In the last decade, the number of foreign residents in Spain has doubled and it has become one of the countries in the European Union with the highest number of immigrants There is no doubt that the health of the immigrant population has become a relevant subject from the point of view of public healthcare. Our study aimed at describing the potential inequalities in the use of healthcare resources and in the lifestyles of the resident immigrant population of Spain.


Cross-sectional, epidemiological study from the Spanish National Health Survey (NHS) in 2006, from the Ministry of Health and Consumer Affairs. We have worked with individualized secondary data, collected in the Spanish National Health Survey carried out in 2006 and 2007 (SNHS-06), from the Ministry of Health and Consumer Affairs. The format of the SNHS-06 has been adapted to the requirements of the European project for the carrying out of health surveys.


The economic immigrant population resident in Spain, present diseases that are similar to those of the indigenous population. The immigrant population shows significantly lower values in the consumption of alcohol, tobacco and physical activity (OR = 0.76; CI 95%: 0.65-0.89, they nonetheless perceive their health condition as worse than that reported by the autochthonous population (OR = 1.63, CI 95%: 1.34-1.97). The probability of the immigrant population using emergency services in the last 12 months was significantly greater than that of the autochthonous population (OR = 1.31, CI 95%: 1.12-1.54). This situation repeats itself when analyzing hospitalization data, with values of probability of being hospitalized greater among immigrants (OR = 1.39, CI 95%: 1.07-1.81).

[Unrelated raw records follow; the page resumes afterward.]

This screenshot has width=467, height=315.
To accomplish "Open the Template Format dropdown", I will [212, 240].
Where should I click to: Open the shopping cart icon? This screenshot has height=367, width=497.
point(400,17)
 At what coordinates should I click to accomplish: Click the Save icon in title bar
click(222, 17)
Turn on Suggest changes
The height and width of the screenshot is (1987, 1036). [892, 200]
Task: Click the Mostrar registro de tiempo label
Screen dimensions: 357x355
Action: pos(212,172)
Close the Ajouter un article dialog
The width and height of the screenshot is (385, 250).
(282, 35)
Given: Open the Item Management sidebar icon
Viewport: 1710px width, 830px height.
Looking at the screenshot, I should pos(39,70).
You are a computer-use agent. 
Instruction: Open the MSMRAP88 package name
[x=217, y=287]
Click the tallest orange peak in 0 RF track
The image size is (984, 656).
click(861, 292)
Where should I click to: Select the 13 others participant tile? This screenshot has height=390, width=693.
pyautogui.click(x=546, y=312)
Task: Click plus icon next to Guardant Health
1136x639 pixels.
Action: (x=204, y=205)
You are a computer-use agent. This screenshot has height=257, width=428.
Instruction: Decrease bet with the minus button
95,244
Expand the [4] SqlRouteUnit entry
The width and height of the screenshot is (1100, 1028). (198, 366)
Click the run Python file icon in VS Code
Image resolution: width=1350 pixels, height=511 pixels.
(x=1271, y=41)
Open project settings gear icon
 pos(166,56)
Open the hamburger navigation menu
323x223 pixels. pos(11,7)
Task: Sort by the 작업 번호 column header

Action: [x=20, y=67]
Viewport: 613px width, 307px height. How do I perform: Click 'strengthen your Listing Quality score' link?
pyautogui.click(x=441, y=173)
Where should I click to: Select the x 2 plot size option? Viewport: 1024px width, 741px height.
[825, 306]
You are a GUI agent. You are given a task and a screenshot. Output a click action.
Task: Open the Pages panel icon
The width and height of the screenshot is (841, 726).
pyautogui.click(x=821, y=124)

The economic immigrants have better parameters in relation to lifestyles, but they have a poor perception of their health. Despite the fact that immigrant population shows higher percentages of emergency attendance and hospitalization than the indigenous population, with respect to the use of healthcare resources, their usage of healthcare resources such as drugs, influenza vaccinations or visits to the dentist is lower.